JPMorgan and Morgan Stanley are doing likewise. And at Goldman Sachs and Citigroup, some top earners will be subject to clawbacks going forward. All of this may sound great to lawmakers in Washington. But Alan Johnson says banks should be careful what they promise.

JOHNSON: Because I tell clients that in the future, there will be a year where you lose money, and the regulator, the politicians will expect a list of witches that you’ve hunted down. And you better have a long list and if you don’t have a list, you’re in big trouble. Because you promised to go witch-hunting and where are the witches? I don’t know how you run a firm then.

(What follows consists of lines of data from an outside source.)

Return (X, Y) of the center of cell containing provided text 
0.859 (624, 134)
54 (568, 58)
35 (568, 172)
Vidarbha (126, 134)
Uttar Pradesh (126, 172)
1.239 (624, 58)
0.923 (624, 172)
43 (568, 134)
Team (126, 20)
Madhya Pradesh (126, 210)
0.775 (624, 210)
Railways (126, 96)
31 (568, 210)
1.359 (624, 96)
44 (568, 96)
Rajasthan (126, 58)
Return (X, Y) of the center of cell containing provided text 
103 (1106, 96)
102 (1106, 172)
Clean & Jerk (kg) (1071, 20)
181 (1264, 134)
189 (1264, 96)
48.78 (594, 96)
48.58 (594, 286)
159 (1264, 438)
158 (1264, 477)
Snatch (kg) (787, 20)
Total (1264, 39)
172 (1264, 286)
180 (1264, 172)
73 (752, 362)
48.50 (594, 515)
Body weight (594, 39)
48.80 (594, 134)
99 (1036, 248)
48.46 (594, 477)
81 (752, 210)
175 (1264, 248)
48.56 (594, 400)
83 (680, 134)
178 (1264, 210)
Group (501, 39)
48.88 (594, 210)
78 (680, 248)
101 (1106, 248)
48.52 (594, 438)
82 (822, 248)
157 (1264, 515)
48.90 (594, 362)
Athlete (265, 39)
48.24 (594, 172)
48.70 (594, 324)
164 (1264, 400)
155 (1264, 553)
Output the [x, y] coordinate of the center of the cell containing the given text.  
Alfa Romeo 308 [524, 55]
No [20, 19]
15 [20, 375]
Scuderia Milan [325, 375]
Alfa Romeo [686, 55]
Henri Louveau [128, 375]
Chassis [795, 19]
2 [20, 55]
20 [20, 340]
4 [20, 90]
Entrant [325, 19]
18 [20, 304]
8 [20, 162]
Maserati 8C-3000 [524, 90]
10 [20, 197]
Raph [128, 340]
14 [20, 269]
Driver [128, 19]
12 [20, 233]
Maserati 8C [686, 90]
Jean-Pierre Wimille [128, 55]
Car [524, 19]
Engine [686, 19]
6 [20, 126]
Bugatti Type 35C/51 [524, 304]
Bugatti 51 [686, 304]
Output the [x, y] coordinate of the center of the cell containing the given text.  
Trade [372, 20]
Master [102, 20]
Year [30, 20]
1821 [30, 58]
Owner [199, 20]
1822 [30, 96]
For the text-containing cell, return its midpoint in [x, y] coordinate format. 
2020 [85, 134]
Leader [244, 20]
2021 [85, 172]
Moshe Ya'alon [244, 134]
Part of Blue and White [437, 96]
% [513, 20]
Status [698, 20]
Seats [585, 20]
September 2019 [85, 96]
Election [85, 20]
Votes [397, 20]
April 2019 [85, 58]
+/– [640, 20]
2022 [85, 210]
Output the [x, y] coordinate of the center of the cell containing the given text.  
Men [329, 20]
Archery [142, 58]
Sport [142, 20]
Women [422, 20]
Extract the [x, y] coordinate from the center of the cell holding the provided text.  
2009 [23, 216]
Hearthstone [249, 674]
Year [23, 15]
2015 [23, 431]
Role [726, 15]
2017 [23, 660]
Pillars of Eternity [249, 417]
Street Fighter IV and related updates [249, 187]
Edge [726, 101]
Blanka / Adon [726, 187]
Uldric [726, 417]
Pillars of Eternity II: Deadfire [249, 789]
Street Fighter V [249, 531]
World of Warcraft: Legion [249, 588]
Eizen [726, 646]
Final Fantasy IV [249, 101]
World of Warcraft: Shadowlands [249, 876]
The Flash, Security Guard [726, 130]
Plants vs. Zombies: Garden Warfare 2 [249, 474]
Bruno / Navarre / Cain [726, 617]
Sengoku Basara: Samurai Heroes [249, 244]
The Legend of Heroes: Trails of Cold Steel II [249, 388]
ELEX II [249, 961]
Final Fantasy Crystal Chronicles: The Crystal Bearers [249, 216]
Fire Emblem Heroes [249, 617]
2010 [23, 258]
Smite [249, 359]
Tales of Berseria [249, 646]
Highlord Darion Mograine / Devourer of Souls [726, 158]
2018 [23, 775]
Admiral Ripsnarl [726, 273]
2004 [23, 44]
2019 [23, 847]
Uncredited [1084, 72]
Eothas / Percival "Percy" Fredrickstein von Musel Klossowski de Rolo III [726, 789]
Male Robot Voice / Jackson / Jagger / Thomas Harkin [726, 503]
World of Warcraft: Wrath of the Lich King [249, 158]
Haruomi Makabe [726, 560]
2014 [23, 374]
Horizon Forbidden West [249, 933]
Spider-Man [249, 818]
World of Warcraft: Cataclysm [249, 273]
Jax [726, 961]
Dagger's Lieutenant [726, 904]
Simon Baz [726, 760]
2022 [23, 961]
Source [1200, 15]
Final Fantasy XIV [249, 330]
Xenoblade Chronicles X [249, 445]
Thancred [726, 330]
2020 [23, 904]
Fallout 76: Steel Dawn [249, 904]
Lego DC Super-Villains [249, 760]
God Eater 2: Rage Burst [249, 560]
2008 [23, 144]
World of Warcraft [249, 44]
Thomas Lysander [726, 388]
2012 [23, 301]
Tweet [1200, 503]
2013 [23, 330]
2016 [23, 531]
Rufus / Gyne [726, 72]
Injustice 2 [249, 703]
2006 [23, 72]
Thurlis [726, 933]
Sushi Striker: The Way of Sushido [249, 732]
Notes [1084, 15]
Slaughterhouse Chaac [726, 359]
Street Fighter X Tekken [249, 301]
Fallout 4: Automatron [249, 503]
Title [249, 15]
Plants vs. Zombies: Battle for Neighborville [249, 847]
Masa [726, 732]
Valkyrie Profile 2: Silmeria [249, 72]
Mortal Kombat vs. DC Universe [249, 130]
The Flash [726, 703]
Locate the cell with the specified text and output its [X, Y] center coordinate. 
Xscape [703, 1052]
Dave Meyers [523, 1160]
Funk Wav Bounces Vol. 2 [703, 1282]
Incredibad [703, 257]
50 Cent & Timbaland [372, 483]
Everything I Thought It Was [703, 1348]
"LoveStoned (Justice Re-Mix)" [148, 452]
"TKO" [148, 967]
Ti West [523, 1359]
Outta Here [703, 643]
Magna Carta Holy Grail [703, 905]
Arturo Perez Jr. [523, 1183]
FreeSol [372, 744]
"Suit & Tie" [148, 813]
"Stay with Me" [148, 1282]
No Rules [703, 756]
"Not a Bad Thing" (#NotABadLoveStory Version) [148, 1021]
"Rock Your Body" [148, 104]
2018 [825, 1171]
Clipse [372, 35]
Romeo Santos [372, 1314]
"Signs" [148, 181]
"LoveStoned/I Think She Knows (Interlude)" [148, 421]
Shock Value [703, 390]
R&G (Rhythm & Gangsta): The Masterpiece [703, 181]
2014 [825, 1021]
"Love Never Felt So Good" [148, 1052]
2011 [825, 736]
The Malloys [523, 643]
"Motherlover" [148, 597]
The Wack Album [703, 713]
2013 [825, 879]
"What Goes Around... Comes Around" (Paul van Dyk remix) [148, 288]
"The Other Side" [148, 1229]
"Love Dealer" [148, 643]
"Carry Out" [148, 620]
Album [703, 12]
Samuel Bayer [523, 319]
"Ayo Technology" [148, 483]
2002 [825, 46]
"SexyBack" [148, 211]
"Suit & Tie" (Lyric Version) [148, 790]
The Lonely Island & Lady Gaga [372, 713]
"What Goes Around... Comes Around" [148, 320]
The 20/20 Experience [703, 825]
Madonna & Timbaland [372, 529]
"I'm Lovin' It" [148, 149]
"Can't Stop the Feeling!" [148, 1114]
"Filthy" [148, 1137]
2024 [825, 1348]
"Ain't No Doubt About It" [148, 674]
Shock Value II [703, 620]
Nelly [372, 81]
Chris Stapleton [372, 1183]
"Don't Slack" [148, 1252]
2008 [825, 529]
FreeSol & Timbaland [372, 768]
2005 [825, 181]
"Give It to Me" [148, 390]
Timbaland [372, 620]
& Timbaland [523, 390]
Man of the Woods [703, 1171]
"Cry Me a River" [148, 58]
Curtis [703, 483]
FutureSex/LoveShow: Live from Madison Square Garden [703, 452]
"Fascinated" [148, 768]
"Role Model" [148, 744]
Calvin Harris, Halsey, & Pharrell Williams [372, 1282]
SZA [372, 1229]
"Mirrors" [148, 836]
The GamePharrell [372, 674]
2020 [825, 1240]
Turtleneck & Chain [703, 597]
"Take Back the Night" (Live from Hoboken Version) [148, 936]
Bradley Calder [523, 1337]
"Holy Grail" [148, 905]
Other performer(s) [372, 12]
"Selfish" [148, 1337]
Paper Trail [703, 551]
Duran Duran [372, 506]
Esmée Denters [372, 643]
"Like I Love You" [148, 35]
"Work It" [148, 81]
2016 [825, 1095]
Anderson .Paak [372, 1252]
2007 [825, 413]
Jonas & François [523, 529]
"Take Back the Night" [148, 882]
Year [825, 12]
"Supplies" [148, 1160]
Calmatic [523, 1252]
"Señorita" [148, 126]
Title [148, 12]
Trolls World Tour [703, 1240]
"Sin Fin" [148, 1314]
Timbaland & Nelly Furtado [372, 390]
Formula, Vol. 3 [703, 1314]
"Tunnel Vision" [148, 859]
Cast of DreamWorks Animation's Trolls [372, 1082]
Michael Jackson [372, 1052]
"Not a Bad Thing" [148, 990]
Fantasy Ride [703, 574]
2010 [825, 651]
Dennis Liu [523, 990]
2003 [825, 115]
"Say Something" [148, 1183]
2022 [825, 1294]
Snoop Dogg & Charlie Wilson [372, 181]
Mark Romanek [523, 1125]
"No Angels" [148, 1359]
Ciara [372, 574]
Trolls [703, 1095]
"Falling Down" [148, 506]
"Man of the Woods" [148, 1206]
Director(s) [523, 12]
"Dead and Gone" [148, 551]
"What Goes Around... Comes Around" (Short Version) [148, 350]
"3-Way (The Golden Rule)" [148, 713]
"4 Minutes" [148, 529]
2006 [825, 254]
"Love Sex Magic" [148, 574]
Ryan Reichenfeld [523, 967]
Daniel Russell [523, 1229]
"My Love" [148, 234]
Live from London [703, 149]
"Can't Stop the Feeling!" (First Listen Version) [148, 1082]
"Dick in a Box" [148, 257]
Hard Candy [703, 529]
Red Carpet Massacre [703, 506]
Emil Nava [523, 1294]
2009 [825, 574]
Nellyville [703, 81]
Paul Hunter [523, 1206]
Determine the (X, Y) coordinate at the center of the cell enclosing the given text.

Charles Elson says if banks really want to make sure their employees are thinking in the long term, they should pay them over the long term. Then no clawback would be necessary.

ELSON: The idea would be pay these bonuses in stock that hasn’t vested, create a longer vesting period such that if there was any monkey business in the award of the stock, the stock can be taken away before it actually walks out the door, if you will.

But of course, for the vast majority of Wall Street employees getting paid only in stock is not an option. Even bankers need some cash to live in New York. And as one told me, unless every bank, brokerage and hedge fund followed the same rules, many employees would just go work for the competition.

In New York, I’m Jeremy Hobson for Marketplace.